Offset mortgages are linked to your savings or current accounts to reduce the amount of interest charged.
How does an offset mortgage work?
Rather than using your savings to pay off your mortgage, they sit in a separate savings account that pays no interest. The lender then removes this value from your overall mortgage and only charges interest on the difference. For example, if you have £20,000 in savings and a mortgage of £120,000, you will only be charged interest on the £100,000 difference between the two.
What types of offset mortgage are there?
Current account offset mortgages
Current account mortgages allow you to combine your mortgage with your current account, rather than keeping your savings and mortgage accounts separated. Your wages and savings are held in an account along with your mortgage, which shows as a negative balance. While your salary and savings are in the account, they are used to offset the interest.
Family account offset mortgages
There are a few offset mortgage providers that allow you to link accounts owned by your family or friends. While the funds are being used for this purpose, they don't accrue interest; rather, they offset the interest that you pay on your mortgage. They are still able to access the funds. This option allows family members or friends to help make your mortgage cheaper without contributing any money upfront.
There are typically three benefits to choose from with offset mortgages:
- Reduced monthly repayments - whereby you save money on a short term basis.

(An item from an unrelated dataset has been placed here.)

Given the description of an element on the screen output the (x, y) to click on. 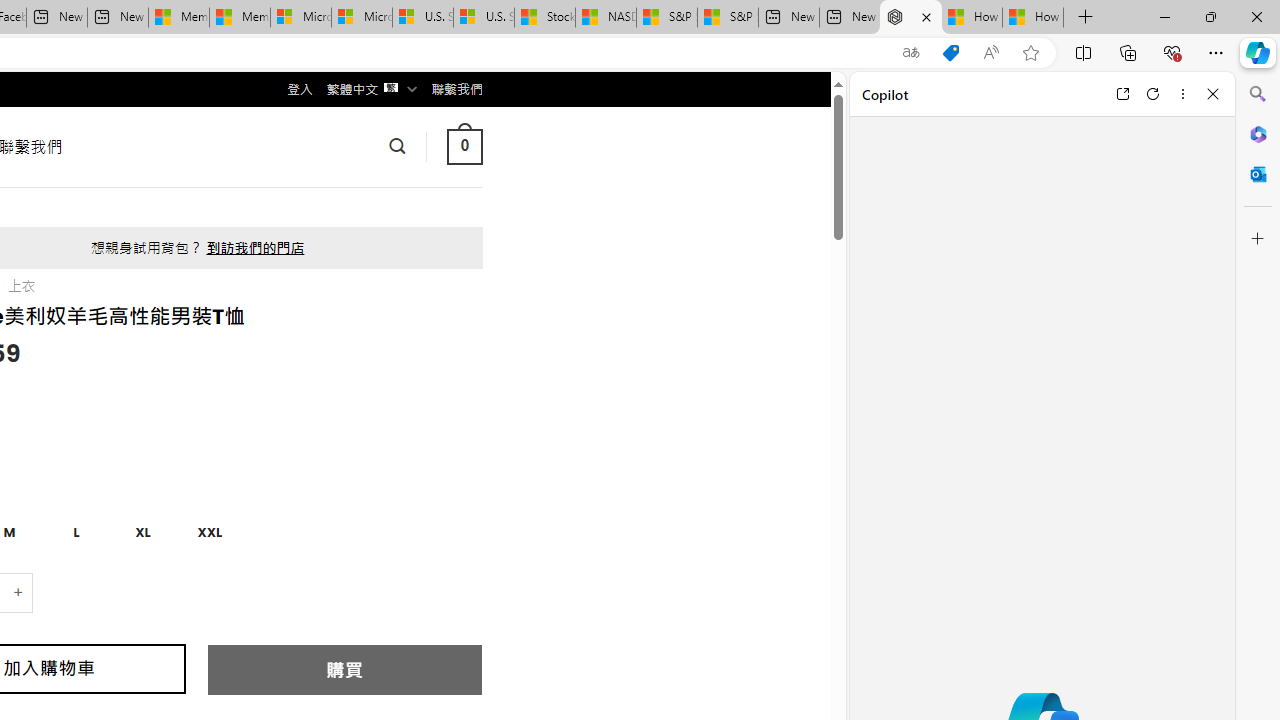
This site has coupons! Shopping in Microsoft Edge (950, 53)
Open link in new tab (1122, 93)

- Repayments that reduce annually, assuming that the interest rate remains the same.
- A reduced term with the same repayment amount. With this option, you pay less interest as you are repaying your mortgage quicker.
Can you access your savings with an offset mortgage?
Yes, you can take money out of the account that is linked to your mortgage, and you can also continue to pay into your savings account.
As the interest you pay is linked to the amount in your savings account, this impacts on your mortgage:
- If you withdraw funds your interest and monthly payments will increase
- If you make deposits to the account your interest and monthly payments will reduce.
The majority of lenders will permit you to make overpayments on your mortgage, which will reduce your interest and monthly payments. In this scenario, however, you will not be able to reaccess the funds should you need to. If you were to pay into your linked savings account, the interest would reduce, and you would still be able to access the funds.
How much can I save with an offset mortgage?
Mortgage interest rates are typically higher than savings interest rates. This means that the interest saved on your offset mortgage is likely to be more than you would accrue on your savings. The amount you will save will depend on the value of your savings, and the interest rate on your mortgage.
Tax benefits for offset mortgages
There are also tax benefits with offset mortgages as savings that are used in this way are not taxed. If you are a higher rate or additional rate taxpayer, the benefits are likely to be more significant.
How to get an offset mortgage
At Teito, our team of experienced advisors have helped many people like you to find their perfect offset mortgage. We work with hundreds of lenders to find you the best rates possible. To get started, submit our simple online form, and we promise to make your mortgage journey as stress-free as possible.
Choosing an Adviser
Selecting a qualified and experienced mortgage adviser is of great importance. To choose a suitable adviser, evaluate their qualifications, experience, and reputation, and ensure they are regulated by the Financial Conduct Authority (FCA).
Read reviews from previous clients and make sure they provide a clear explanation of the products and services they offer, as well as the fees and charges associated with them.